WHAT THIS TASK INVOLVES: Return the run of lines below that opens with the line containing "Sedací hole, trojnožky, podložky" and closes with the line containing "Kombinézy, bundy a kabáty (127, 705)", keeping each one exact.

━━━ TASK MATERIAL ━━━

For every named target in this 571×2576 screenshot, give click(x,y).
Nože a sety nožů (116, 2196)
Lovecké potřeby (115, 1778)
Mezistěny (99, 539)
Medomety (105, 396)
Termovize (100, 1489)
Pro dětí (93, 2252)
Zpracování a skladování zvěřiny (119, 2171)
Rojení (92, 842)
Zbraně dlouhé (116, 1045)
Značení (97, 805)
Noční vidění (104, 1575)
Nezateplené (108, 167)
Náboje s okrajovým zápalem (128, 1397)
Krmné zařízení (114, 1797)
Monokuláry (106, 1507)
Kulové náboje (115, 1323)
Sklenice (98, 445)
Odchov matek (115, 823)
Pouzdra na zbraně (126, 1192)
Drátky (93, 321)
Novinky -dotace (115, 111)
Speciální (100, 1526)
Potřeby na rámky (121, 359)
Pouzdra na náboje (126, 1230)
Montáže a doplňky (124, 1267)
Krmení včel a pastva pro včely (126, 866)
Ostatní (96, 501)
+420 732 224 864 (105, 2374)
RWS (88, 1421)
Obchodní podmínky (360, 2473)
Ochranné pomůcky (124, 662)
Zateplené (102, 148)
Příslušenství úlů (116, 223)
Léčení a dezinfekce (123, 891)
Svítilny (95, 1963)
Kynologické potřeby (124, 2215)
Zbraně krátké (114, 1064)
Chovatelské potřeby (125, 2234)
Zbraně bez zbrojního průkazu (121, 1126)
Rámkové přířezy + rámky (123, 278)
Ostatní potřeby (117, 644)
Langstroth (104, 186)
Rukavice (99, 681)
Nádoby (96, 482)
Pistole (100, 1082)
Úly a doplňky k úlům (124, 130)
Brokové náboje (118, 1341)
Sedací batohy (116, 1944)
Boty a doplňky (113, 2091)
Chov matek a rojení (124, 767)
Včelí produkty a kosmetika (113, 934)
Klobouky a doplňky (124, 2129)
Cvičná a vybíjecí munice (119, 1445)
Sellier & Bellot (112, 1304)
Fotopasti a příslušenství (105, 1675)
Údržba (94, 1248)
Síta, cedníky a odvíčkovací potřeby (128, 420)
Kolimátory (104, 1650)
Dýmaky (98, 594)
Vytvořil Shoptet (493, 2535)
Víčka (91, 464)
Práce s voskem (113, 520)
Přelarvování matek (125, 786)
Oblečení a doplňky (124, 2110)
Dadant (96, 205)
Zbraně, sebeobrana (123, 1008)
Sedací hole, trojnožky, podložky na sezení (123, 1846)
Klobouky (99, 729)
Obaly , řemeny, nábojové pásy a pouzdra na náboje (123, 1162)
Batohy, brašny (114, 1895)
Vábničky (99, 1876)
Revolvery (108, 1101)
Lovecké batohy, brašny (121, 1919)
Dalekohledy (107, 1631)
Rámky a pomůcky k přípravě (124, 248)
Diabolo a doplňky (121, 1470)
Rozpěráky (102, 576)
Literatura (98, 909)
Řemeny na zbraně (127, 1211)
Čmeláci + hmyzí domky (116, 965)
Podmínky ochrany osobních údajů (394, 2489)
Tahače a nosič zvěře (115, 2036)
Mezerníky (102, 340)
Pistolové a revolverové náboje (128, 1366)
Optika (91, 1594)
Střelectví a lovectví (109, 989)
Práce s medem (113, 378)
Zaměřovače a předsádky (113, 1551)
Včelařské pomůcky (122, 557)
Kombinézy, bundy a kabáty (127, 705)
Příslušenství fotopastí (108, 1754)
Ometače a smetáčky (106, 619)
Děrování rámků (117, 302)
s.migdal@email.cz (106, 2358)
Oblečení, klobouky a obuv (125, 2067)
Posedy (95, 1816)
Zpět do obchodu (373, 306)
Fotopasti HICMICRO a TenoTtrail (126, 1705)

━━━

SOLUTION BELOW:
Sedací hole, trojnožky, podložky na sezení (123, 1846)
Klobouky (99, 729)
Obaly , řemeny, nábojové pásy a pouzdra na náboje (123, 1162)
Batohy, brašny (114, 1895)
Vábničky (99, 1876)
Revolvery (108, 1101)
Lovecké batohy, brašny (121, 1919)
Dalekohledy (107, 1631)
Rámky a pomůcky k přípravě (124, 248)
Diabolo a doplňky (121, 1470)
Rozpěráky (102, 576)
Literatura (98, 909)
Řemeny na zbraně (127, 1211)
Čmeláci + hmyzí domky (116, 965)
Podmínky ochrany osobních údajů (394, 2489)
Tahače a nosič zvěře (115, 2036)
Mezerníky (102, 340)
Pistolové a revolverové náboje (128, 1366)
Optika (91, 1594)
Střelectví a lovectví (109, 989)
Práce s medem (113, 378)
Zaměřovače a předsádky (113, 1551)
Včelařské pomůcky (122, 557)
Kombinézy, bundy a kabáty (127, 705)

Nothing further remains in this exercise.